◆ WHAT YOU HAVE TO DO
Please rewrite the data below as a numbered list. Start at the line containing "Jobs at UNF (1161, 1570)" and continue to the end of the data, including both ends, skip blank lines, and leave out the pictures.

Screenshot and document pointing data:
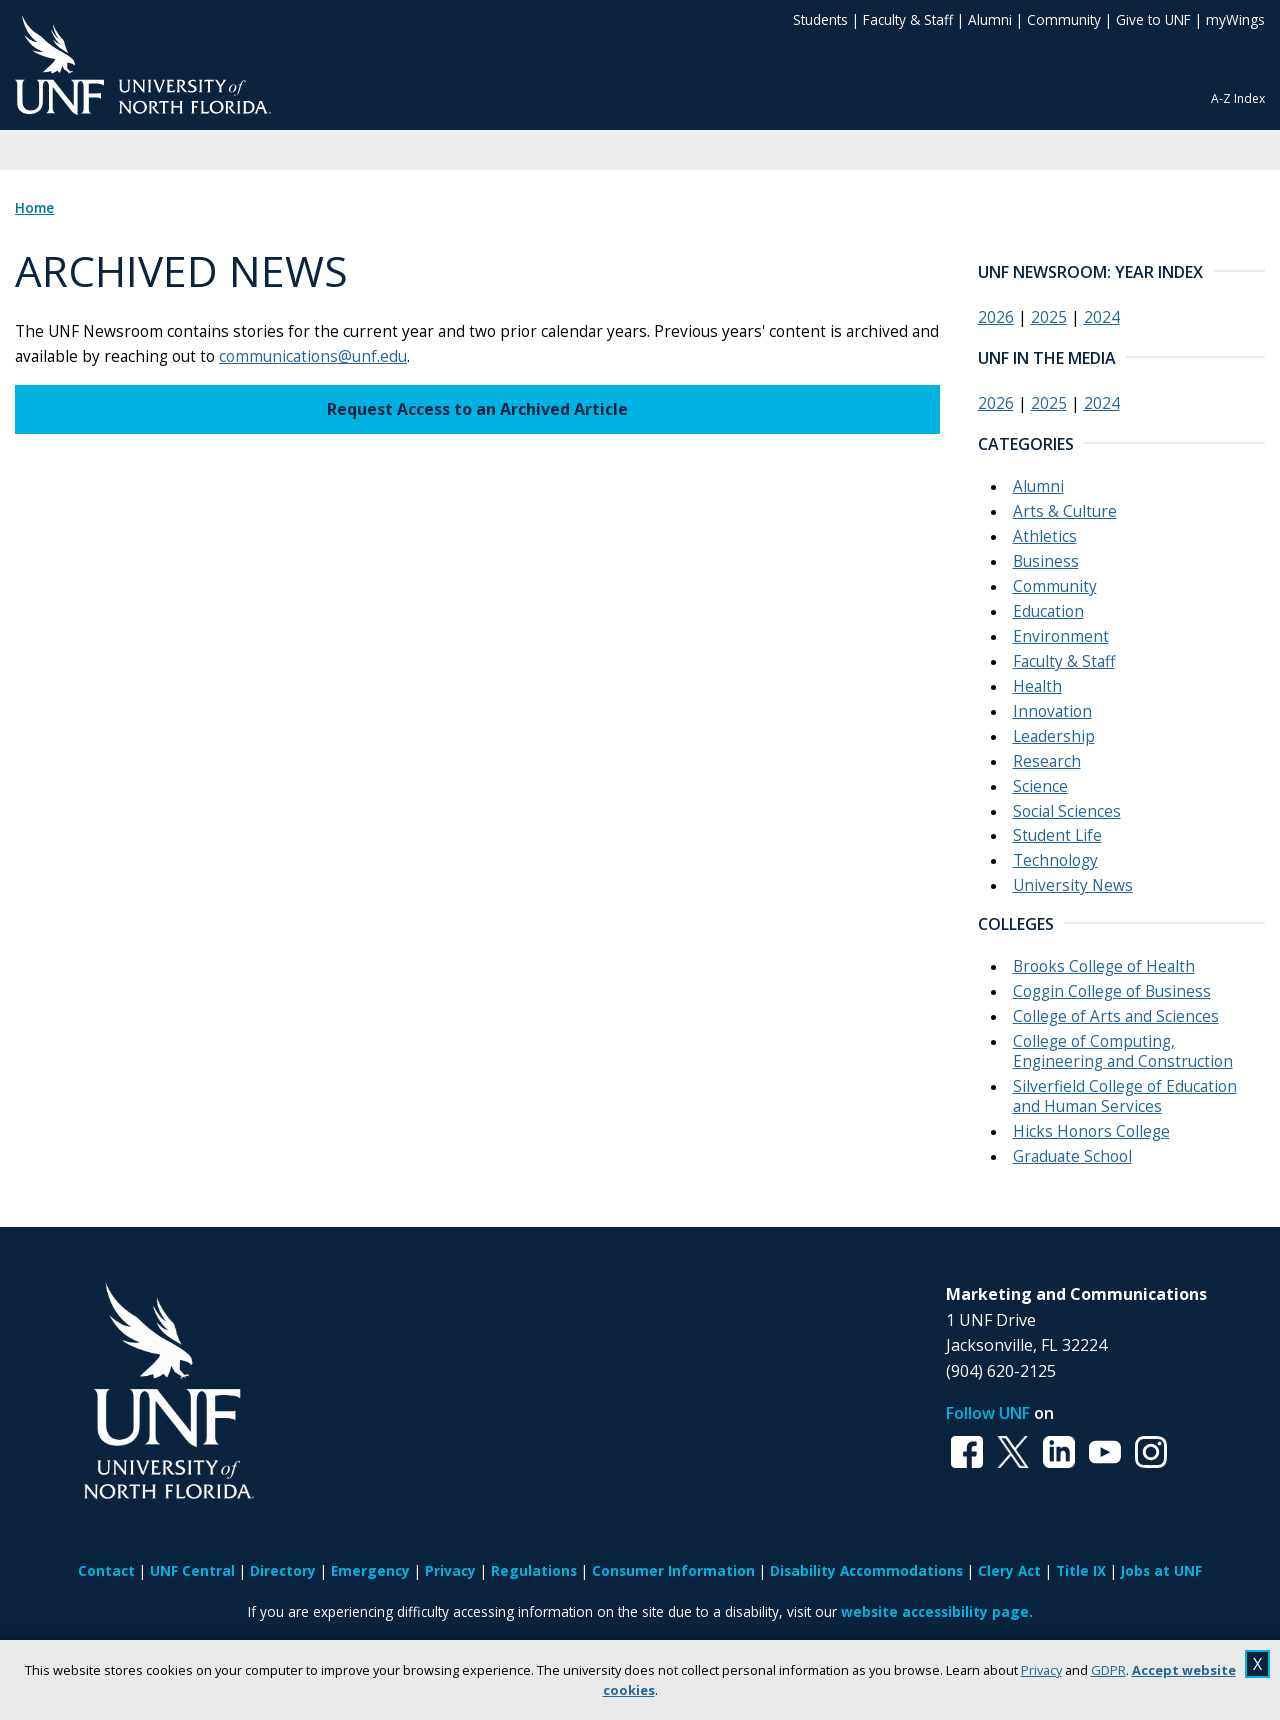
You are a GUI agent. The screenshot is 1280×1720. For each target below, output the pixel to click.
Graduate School (1072, 1156)
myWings (1235, 19)
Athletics (1045, 536)
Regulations (534, 1570)
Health (1037, 686)
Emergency (370, 1570)
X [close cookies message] (1257, 1664)
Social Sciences (1067, 811)
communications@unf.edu (313, 356)
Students (820, 19)
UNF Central (192, 1570)
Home (34, 208)
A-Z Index (1238, 98)
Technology (1055, 860)
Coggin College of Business (1112, 991)
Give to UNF (1153, 19)
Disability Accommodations (866, 1570)
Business (1046, 561)
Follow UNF (988, 1413)
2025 (1049, 317)
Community (1064, 19)
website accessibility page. (937, 1611)
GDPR (1108, 1670)
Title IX (1081, 1570)
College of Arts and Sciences (1116, 1016)
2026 (996, 317)
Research (1047, 761)
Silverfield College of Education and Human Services (1125, 1096)
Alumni (990, 19)
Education (1048, 611)
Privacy (1041, 1670)
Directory (283, 1570)
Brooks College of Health (1104, 966)
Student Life (1057, 835)
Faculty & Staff (908, 19)
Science (1040, 786)
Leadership (1054, 736)
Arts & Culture (1065, 511)
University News (1073, 885)
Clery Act (1009, 1570)
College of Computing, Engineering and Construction (1123, 1051)
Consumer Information (673, 1570)
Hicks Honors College (1091, 1131)
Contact (106, 1570)
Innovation (1052, 711)
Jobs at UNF (1161, 1570)
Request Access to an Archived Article (477, 409)
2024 (1102, 317)
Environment (1061, 636)
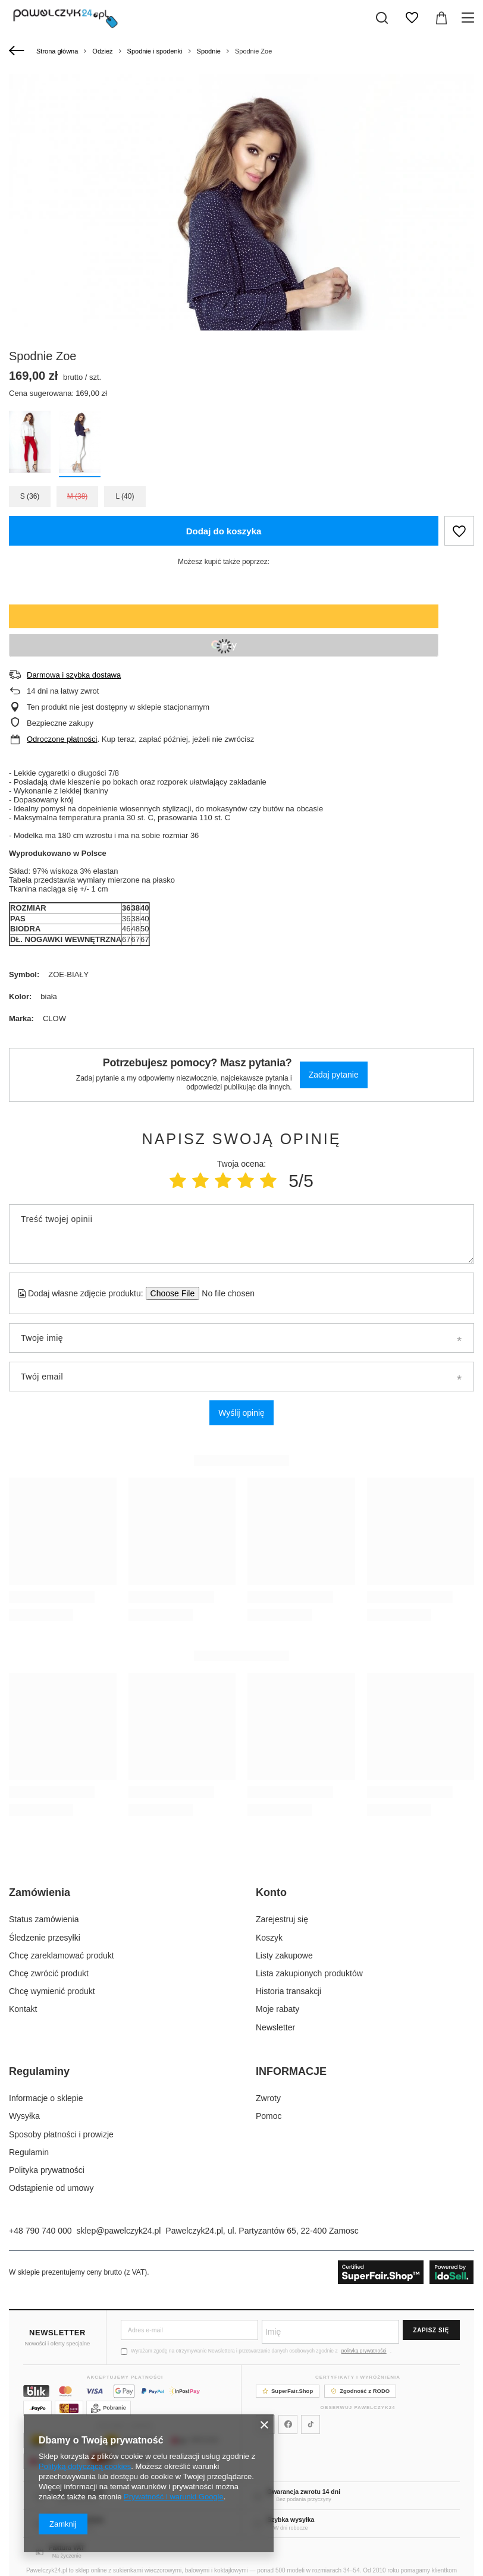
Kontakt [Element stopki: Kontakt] (23, 2009)
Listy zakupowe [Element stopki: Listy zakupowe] (284, 1955)
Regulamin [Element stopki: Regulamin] (29, 2152)
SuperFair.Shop (287, 2391)
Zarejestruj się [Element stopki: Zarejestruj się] (282, 1919)
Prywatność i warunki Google (174, 2496)
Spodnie (209, 51)
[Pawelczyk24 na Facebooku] (287, 2424)
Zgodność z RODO (360, 2391)
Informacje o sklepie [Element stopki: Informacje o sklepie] (46, 2098)
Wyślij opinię (241, 1413)
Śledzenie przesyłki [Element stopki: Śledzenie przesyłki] (44, 1937)
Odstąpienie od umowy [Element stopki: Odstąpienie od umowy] (51, 2188)
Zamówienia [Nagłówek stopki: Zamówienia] (39, 1892)
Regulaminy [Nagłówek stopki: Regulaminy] (39, 2071)
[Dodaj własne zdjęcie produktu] (224, 1293)
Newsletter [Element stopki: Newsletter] (275, 2027)
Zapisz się (431, 2330)
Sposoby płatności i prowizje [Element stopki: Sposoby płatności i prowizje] (61, 2134)
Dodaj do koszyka (224, 531)
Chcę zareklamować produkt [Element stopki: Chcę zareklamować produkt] (61, 1955)
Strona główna (57, 51)
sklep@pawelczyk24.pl (119, 2230)
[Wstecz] (18, 51)
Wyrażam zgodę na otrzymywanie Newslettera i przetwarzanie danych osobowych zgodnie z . (256, 2351)
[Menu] (469, 18)
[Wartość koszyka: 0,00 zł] (441, 18)
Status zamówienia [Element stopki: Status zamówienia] (44, 1919)
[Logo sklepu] (65, 18)
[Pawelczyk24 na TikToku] (310, 2424)
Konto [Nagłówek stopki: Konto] (271, 1892)
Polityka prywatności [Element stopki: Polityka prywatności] (46, 2170)
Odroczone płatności (62, 739)
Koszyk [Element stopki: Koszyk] (269, 1937)
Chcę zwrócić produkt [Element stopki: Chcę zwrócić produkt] (49, 1973)
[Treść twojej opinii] (241, 1234)
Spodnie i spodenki (155, 51)
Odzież (102, 51)
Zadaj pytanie (334, 1074)
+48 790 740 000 (40, 2230)
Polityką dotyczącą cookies (85, 2466)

◆ TASK SOLUTION
1. Jobs at UNF (1161, 1570)
2. Request Access to an Archived Article (477, 409)
3. 2024 (1102, 317)
4. Environment (1061, 636)
5. Kontakt [Element stopki: Kontakt] (23, 2009)
6. Listy zakupowe [Element stopki: Listy zakupowe] (284, 1955)
7. Regulamin [Element stopki: Regulamin] (29, 2152)
8. SuperFair.Shop (287, 2391)
9. Zarejestruj się [Element stopki: Zarejestruj się] (282, 1919)
10. Prywatność i warunki Google (174, 2496)
11. Spodnie (209, 51)
12. [Pawelczyk24 na Facebooku] (287, 2424)
13. Zgodność z RODO (360, 2391)
14. Informacje o sklepie [Element stopki: Informacje o sklepie] (46, 2098)
15. Wyślij opinię (241, 1413)
16. Śledzenie przesyłki [Element stopki: Śledzenie przesyłki] (44, 1937)
17. Odstąpienie od umowy [Element stopki: Odstąpienie od umowy] (51, 2188)
18. Zamówienia [Nagłówek stopki: Zamówienia] (39, 1892)
19. Regulaminy [Nagłówek stopki: Regulaminy] (39, 2071)
20. [Dodaj własne zdjęcie produktu] (224, 1293)
21. Newsletter [Element stopki: Newsletter] (275, 2027)
22. Zapisz się (431, 2330)
23. Sposoby płatności i prowizje [Element stopki: Sposoby płatności i prowizje] (61, 2134)
24. Dodaj do koszyka (224, 531)
25. Chcę zareklamować produkt [Element stopki: Chcę zareklamować produkt] (61, 1955)
26. Strona główna (57, 51)
27. sklep@pawelczyk24.pl (119, 2230)
28. [Wstecz] (18, 51)
29. Wyrażam zgodę na otrzymywanie Newslettera i przetwarzanie danych osobowych zgodnie z . (256, 2351)
30. [Menu] (469, 18)
31. [Wartość koszyka: 0,00 zł] (441, 18)
32. Status zamówienia [Element stopki: Status zamówienia] (44, 1919)
33. [Logo sklepu] (65, 18)
34. [Pawelczyk24 na TikToku] (310, 2424)
35. Konto [Nagłówek stopki: Konto] (271, 1892)
36. Polityka prywatności [Element stopki: Polityka prywatności] (46, 2170)
37. Odroczone płatności (62, 739)
38. Koszyk [Element stopki: Koszyk] (269, 1937)
39. Chcę zwrócić produkt [Element stopki: Chcę zwrócić produkt] (49, 1973)
40. [Treść twojej opinii] (241, 1234)
41. Spodnie i spodenki (155, 51)
42. Odzież (102, 51)
43. Zadaj pytanie (334, 1074)
44. +48 790 740 000 (40, 2230)
45. Polityką dotyczącą cookies (85, 2466)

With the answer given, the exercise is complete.